▶ **Problem description**: Within the material below, find each line bearing the word "button" and present it.

▶ **Data extracts**:
***

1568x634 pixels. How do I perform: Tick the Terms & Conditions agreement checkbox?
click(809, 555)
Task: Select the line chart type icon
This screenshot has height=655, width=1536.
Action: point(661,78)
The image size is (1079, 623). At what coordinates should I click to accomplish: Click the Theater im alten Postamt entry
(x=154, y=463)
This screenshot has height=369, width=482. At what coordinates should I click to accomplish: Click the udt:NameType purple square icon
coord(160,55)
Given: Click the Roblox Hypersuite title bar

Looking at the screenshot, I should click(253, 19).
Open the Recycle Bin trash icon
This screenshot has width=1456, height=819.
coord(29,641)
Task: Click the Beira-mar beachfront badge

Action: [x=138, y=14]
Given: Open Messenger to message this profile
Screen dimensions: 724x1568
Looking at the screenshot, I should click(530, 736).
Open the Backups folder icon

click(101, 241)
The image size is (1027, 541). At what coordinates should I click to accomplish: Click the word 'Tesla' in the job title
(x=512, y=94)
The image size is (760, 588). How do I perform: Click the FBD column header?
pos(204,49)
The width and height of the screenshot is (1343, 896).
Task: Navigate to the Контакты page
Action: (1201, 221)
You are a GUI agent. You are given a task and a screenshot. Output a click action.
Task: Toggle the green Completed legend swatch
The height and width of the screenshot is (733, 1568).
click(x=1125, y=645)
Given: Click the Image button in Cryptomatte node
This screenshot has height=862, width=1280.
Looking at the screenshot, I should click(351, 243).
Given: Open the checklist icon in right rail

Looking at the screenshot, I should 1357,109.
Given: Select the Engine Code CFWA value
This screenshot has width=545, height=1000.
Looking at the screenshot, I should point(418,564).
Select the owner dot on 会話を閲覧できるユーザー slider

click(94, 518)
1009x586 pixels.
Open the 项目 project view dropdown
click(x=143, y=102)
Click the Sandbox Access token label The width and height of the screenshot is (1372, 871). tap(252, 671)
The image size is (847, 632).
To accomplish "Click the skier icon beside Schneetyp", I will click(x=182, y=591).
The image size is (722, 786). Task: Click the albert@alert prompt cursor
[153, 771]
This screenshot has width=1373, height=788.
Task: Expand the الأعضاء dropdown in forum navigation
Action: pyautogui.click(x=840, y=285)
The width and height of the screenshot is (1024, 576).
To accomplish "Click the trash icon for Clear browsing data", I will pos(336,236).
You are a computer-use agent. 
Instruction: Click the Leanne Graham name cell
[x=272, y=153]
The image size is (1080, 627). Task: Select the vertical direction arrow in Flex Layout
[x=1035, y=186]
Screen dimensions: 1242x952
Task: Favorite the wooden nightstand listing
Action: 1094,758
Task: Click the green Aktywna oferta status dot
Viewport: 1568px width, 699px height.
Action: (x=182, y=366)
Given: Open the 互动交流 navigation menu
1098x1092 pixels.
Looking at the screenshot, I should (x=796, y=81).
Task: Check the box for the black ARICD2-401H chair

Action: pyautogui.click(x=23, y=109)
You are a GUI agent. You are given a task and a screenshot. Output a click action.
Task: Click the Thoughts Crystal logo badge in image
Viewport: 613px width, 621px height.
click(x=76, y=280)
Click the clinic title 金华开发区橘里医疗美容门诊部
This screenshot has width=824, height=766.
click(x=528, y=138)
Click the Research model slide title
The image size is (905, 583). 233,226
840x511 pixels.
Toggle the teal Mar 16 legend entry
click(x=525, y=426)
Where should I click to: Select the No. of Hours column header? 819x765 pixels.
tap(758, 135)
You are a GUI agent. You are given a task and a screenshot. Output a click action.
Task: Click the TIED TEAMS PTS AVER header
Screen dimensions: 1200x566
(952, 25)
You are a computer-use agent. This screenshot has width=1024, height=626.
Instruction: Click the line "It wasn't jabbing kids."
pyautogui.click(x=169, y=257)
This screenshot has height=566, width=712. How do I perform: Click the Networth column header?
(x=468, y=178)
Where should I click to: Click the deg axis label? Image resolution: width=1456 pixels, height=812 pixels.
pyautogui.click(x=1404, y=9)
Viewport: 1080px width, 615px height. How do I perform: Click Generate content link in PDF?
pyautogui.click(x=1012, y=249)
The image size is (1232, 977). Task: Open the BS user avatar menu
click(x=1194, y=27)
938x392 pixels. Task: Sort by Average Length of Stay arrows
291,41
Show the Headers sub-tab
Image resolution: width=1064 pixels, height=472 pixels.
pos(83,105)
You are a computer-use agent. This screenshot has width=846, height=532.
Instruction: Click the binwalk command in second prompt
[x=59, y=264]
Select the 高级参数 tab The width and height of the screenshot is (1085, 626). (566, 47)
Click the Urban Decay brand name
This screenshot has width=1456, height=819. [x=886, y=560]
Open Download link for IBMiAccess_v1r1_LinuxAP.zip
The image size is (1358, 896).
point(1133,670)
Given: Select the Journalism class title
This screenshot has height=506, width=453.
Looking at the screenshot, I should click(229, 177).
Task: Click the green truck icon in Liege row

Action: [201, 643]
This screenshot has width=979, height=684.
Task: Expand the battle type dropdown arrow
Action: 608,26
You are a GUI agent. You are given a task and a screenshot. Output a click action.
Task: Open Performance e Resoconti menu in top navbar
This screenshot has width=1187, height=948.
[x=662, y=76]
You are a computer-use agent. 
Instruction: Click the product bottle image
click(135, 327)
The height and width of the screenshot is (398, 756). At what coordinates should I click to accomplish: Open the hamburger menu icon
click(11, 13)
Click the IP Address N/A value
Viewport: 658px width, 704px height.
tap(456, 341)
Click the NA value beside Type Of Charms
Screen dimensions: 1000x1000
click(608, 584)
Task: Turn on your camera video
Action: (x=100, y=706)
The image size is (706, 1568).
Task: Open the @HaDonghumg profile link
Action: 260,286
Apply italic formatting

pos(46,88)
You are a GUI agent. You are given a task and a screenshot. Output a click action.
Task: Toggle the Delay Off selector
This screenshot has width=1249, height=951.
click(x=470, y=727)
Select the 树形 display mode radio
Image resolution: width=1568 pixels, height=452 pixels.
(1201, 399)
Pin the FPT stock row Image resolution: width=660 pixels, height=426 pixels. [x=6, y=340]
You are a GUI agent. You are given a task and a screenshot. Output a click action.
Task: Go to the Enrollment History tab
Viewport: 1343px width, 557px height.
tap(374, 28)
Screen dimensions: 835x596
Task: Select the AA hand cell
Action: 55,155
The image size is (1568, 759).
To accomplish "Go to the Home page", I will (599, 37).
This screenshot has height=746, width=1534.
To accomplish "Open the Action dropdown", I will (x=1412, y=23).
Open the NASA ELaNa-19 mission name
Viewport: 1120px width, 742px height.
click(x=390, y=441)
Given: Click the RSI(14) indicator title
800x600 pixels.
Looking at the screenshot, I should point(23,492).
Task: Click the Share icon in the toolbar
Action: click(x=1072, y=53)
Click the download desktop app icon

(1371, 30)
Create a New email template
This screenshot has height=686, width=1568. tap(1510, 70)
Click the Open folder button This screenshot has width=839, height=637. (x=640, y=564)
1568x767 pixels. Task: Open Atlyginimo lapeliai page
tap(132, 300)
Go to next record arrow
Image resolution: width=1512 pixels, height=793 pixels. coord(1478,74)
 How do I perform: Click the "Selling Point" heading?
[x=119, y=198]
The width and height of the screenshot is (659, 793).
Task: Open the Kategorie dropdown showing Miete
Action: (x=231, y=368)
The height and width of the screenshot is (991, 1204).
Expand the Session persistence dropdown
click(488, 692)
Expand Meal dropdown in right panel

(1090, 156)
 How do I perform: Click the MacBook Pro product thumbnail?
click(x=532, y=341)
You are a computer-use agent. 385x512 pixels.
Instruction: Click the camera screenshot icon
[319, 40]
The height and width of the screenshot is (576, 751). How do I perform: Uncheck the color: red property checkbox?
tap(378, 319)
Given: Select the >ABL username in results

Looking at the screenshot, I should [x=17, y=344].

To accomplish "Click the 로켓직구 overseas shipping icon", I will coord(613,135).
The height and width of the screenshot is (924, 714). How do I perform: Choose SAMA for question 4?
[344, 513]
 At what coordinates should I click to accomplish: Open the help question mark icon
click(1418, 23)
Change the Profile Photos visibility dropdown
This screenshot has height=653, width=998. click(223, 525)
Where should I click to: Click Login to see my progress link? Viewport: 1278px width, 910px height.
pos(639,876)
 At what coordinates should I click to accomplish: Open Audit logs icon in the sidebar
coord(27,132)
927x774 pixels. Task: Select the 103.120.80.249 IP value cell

***

▶ **Task answer**:
Given: Click the Image button in Cryptomatte node
Click the Open folder button This screenshot has width=839, height=637. (x=640, y=564)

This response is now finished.